Photo Credit: TCS Research India/ Lokender Tiwari and Brojeshwar Bhowmick
Virtual clothing trials are the next big thing that can bring fashion and technology together. Computer scientists all around the world are trying to experiment with deep-learning techniques that can be used to virtually dress a 3D avatar (digital versions of humans). Developments in this field are being made in India too. Two researchers at TCS Research India have come up with a deep learning technique called DeepDraper that can predict how clothing items will adapt to the contours of a person's body. While this technology isn't new, researchers claim that the new technique is more precise. Therefore, it allows a person to better understand how an item of clothing will look on their body.
This technique was presented at the International Conference on Computer Vision (ICCV) Workshop, this year.
Brojeshwar Bhowmick, one of the researchers behind DeepDraper, explained how the technique works.
"DeepDraper is a deep learning-based garment draping system that allows customers to virtually try garments from a digital wardrobe onto their own bodies in 3D," he told TechXplore.
The virtual draping is done after analysing a photo or a short video of a customer to estimate their 3D body shape, pose, and body measurements.
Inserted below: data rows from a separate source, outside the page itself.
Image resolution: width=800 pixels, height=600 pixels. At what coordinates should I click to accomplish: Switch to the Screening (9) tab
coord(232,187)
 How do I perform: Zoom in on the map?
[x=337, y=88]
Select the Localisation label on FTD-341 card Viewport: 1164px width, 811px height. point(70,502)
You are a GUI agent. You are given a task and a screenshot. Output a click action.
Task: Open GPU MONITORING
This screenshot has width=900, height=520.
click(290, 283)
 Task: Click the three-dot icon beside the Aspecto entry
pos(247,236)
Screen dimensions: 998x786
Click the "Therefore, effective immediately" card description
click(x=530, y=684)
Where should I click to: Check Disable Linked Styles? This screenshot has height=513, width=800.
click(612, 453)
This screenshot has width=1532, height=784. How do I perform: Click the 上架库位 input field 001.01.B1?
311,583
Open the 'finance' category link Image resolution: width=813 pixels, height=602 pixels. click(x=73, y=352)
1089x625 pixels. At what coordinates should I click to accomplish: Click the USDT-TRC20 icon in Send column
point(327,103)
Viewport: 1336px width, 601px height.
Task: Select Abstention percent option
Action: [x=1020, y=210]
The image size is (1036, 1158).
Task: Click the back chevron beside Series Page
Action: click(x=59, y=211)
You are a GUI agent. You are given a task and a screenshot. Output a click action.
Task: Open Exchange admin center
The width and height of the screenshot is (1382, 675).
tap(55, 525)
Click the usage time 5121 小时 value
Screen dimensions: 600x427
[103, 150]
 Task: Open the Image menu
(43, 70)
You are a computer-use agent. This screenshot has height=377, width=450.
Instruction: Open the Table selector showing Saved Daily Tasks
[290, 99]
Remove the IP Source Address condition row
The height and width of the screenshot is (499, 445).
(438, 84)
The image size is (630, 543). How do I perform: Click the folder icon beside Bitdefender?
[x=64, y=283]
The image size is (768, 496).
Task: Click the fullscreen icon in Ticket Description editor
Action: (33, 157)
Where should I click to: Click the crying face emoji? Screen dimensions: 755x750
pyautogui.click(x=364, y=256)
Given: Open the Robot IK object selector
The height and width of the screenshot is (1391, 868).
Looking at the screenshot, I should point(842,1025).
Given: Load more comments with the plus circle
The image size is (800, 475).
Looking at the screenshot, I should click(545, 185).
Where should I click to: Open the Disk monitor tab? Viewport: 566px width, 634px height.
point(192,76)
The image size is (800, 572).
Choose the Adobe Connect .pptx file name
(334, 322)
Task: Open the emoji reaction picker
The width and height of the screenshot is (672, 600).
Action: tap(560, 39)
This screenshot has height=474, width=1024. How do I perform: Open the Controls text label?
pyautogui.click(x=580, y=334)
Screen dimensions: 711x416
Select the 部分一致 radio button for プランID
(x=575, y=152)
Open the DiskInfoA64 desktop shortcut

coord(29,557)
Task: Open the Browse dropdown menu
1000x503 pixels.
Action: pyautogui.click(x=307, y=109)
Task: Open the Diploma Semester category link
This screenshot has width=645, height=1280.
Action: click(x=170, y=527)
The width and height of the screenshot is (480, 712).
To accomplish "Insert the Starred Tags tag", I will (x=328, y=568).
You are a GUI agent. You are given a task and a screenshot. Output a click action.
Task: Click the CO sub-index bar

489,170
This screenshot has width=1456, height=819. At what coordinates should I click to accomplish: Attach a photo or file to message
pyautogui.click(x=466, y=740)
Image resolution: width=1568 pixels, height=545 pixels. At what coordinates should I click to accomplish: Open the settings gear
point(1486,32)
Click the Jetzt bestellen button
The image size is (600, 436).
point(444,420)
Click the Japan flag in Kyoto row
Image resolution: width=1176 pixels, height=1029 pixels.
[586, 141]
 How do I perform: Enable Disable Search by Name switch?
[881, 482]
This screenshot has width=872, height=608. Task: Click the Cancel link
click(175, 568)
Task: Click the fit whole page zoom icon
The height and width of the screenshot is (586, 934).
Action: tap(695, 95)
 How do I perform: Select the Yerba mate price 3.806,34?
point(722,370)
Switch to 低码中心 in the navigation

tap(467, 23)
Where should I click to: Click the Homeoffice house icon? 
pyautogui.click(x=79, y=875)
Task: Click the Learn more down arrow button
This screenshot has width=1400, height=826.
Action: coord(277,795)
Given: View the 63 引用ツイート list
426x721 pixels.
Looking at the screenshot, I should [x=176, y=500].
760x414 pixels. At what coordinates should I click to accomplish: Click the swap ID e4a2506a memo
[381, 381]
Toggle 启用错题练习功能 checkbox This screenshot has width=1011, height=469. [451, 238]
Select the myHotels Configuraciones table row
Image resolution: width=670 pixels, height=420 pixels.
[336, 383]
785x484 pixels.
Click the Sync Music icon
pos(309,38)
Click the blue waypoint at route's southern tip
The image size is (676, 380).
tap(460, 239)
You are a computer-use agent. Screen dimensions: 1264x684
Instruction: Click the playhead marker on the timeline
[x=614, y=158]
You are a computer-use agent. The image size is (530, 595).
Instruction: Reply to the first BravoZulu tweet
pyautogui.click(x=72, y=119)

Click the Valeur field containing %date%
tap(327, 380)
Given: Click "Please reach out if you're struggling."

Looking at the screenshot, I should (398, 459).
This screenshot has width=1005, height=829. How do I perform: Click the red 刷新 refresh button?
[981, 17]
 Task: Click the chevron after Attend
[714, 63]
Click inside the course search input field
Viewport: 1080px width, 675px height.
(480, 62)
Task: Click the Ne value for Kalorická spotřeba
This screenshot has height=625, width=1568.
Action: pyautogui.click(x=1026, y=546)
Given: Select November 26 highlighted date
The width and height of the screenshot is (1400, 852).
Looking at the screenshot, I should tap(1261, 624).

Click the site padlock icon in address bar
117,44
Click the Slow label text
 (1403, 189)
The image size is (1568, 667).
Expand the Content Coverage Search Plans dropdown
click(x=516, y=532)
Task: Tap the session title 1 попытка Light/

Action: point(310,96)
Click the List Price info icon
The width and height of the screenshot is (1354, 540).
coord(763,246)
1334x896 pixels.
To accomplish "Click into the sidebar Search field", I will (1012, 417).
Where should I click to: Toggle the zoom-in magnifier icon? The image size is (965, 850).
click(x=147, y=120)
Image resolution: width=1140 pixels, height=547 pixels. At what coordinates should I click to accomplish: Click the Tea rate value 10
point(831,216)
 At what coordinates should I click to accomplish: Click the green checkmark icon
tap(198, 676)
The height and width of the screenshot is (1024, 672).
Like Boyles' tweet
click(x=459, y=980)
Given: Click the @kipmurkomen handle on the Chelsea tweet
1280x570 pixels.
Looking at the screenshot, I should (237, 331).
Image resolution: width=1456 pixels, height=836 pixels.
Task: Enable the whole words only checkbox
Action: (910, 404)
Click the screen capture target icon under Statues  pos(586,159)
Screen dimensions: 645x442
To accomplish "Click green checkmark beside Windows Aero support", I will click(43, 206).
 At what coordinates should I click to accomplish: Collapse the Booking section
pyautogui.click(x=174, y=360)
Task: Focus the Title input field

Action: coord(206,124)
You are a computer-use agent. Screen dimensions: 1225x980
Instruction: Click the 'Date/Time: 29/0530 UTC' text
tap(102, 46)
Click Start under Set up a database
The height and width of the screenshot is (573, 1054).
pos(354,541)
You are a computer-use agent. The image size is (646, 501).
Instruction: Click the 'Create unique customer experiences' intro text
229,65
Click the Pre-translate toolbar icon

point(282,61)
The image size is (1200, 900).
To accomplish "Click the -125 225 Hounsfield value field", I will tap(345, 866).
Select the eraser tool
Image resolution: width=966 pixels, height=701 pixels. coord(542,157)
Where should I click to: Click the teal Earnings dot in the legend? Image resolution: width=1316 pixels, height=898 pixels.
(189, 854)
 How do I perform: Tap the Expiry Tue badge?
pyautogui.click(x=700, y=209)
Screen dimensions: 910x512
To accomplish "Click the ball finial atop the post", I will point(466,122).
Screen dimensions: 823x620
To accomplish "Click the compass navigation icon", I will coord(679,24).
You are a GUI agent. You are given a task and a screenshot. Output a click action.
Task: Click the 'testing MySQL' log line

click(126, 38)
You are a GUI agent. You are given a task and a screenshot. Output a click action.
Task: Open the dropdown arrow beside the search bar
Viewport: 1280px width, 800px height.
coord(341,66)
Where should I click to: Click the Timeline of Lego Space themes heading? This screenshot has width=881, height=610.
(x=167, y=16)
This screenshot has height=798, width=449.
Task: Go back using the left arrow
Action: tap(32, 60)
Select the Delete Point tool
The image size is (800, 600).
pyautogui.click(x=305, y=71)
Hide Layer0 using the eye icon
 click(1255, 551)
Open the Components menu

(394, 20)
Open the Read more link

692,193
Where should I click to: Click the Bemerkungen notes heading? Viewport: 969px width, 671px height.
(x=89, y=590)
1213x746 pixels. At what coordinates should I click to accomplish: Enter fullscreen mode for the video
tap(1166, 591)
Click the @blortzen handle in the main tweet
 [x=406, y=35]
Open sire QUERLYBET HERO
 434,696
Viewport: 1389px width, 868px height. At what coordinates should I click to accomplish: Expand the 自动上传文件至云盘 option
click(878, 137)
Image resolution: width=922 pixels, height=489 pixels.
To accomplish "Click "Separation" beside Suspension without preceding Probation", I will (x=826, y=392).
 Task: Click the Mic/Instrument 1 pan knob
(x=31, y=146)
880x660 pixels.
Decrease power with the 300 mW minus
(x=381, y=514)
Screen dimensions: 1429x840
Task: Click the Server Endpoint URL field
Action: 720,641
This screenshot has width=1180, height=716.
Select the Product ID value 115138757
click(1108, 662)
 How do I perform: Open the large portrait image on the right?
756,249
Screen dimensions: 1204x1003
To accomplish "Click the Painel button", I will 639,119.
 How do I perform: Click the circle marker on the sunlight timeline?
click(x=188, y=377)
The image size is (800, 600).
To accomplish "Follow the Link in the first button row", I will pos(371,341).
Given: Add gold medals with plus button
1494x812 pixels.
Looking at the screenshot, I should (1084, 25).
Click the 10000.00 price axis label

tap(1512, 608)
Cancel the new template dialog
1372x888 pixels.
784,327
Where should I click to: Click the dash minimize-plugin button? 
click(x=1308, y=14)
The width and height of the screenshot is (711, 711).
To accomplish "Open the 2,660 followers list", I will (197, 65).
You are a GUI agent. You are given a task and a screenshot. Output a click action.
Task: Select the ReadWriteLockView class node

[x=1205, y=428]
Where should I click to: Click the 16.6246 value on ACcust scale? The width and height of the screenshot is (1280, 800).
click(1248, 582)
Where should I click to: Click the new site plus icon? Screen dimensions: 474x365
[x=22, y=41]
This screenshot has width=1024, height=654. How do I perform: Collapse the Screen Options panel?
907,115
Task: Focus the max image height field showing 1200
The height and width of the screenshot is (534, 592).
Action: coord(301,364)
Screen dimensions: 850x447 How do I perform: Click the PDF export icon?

It gets data about a garment from the digital wardrobe of a seller. The tech feeds the customer's physical estimates to a neural network that predicts how the garment will look on the person's 3D avatar.
The researchers evaluated their DeepDraper technique in a series of tests that proved to be better and more realistic with their estimates. The system was also able to drape garments of different sizes on human bodies of all shapes and different various characteristics.
Bhowmick said, "Another important feature of DeepDraper is that it is very fast and can be supported by low-end devices such as mobile phones or tablets." The researchers had wanted to create a lightweight system that required low memory and computational power so that it could run in real-time.
"DeepDraper is nearly 23 times faster and nearly 10 times smaller in memory footprint compared to its close competitor Tailornet," Bhowmick said.
This feature would allow it to be used on online clothing websites.
Currently, DeepDraper drapes the outfit on a static human body. Researchers are planning to experiment with human movements and animated draping. They are also planning to improve the technology to drape loose and multilayered garments such as dresses, gowns, t-shirts with jackets, and more.